Караваева пользуется в фильме высоким сопранистым голосом инженю, который передает звенящее напряжение связок и часто окружен электрическим эхо. Лишь в немногих сценах – например, на скамейке в парке – ей удается в нескольких фразах понизить голос, вдруг придав ему грудные, более интимные и неожиданно эротичные бархатные тона, резко контрастирующие со светлой дневной высотой. Ее кокетливая подруга Вера, соблазняющая смущенного Алешу (Михаил Кузнецов) на неожиданный поцелуй, не пользуется низкими эротичными тонами, но придает своему высокому голосу манерные, несколько замедленные интонации, предвосхищая Ренату Литвинову. Поэтому неожиданные низы с придыханием в голосе Караваевой запали в память поколения как единственное напоминание о возможной эротичной интимности, создаваемой голосом в публичном пространстве этого любовного фильма.

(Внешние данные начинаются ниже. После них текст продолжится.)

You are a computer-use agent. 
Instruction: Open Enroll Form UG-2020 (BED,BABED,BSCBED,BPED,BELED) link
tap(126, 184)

Партнером в дуэте с высоким женским голосом выступает тенор, а более низкие голоса отдаются на откуп комическим персонажам, как в барочной опере. Только детские голоса звенят еще выше.

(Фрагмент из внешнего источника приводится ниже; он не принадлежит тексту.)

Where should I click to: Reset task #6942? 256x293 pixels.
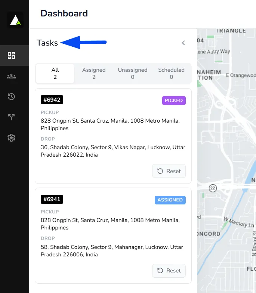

В этом смысле любопытен «мужской» фильм Довженко «Аэроград» (1936, восстановлен в 1971 году на «Мосфильме»). Фильм очищает речь от шумов, но часть реплик произносится на фоне музыки. Довженко не заботится о пространственном реализме. Врач сидит спиной к камере, но говорит прямо в микрофон с хрипом и придыханием. Восстановленный фильм работает в трех разных режимах – нового звука, старого звука, старого и нового звука в одной сцене. Голоса и в помещении, и в тайге (которая снималась в павильоне) обработаны ревербератором. Роль летчика Сергея Столярова молчалива, староверы получают более низкие регистры, но неприятно хриплые голоса, как и предатель (Степан Шкурат). В фильме нет молодых женщин, и высокие голоса в этом ансамбле подчеркнуто искусственны; очень высокие голоса отданы японцам и переозвученному ненцу. Их звучание почти причиняет боль, но оттеняет мужские высокие голоса как более низкие.